On the Cover: Aperture’s “House & Home” Issue
They called it the “tattooed villa.” In 1950, Jean Cocteau began to draw mythological frescoes on the walls of Villa Santo Sospir, a home on the French Riviera, where he was visiting the socialite Francine Weisweiller. For twelve years, he “tattooed” the house with charismatic images of unicorns, a sleeping Dionysus, and Pan, the god of fields and shepherds. “Matisse told me that if you decorate one wall, you should do the others as well,” Cocteau said. But by 2018, when the Brazilian photographer Mauro Restiffe was invited to document the house, the frescoes were deteriorating.
“These aren’t the glossy, presentational kind of photographs of the house you’ll find in home-and-garden magazines; they ask us to see the drawings as more than home décor,” Lauren Elkin notes of Restiffe’s series Santo Sospir (2018) in Aperture magazine’s “House & Home” issue. Restiffe stayed in the house alone for a week, finding unexpected angles and surprising details. “My approach is to get into the textures of places,” he says. “I want to give more warmth to architecture, to offer traces of human life.”
Just as photographers have trained their lenses on the built environment, architects have equally been drawn to photography. In this issue, four visionary architects—David Adjaye, Denise Scott Brown, Frida Escobedo, and Annabelle Selldorf—discuss how they conceive of homes, civic spaces, and the fabric of our cities. “Photography is not just images of places,” says Adjaye, whose own Instagram “sketchbook” is a lesson in looking at buildings and thinking through urbanism. It is “a whole set of information that really captures the narrative about a time, or a place, or a form . . . or even just a sensation.”

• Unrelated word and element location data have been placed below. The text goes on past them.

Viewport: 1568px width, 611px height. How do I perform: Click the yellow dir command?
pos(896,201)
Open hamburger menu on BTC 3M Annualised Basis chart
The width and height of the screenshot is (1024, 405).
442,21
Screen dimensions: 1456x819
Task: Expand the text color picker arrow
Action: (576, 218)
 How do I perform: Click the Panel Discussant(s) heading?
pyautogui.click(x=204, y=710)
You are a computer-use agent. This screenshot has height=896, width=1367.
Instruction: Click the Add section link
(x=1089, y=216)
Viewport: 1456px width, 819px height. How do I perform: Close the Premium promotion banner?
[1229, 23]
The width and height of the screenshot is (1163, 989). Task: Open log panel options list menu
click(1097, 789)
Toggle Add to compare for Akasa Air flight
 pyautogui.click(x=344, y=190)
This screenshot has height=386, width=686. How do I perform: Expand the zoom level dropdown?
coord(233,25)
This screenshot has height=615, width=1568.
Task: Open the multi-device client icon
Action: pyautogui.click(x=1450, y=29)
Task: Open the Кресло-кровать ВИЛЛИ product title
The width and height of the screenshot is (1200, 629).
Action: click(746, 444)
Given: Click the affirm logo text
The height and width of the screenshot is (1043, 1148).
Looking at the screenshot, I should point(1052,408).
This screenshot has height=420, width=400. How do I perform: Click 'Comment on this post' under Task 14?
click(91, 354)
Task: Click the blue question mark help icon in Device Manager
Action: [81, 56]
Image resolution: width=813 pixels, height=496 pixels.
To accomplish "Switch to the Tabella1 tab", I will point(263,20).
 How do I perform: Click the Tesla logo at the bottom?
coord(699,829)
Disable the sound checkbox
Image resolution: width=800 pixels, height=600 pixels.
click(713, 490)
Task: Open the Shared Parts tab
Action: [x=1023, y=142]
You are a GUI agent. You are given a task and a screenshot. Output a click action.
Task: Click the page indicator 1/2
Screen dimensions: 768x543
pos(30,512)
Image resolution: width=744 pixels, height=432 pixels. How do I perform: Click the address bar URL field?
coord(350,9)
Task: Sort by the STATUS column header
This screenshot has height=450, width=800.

From Seher Shah and Randhir Singh’s abstracted cyanotypes of the brutalist geometries of London’s Barbican Estate, to Ezra Stoller’s luminous images of mid-century modern designs and Robert Adams’s austere suburban interiors, “House & Home” considers how artists are more interested in interpreting than rendering buildings: They go beyond converting three-dimensional form into two-dimensional surface. They also tell us something about the nature of change. Restiffe’s photographs “capture our moment,” Elkin adds. “They record not only Cocteau’s work, but the work of time.”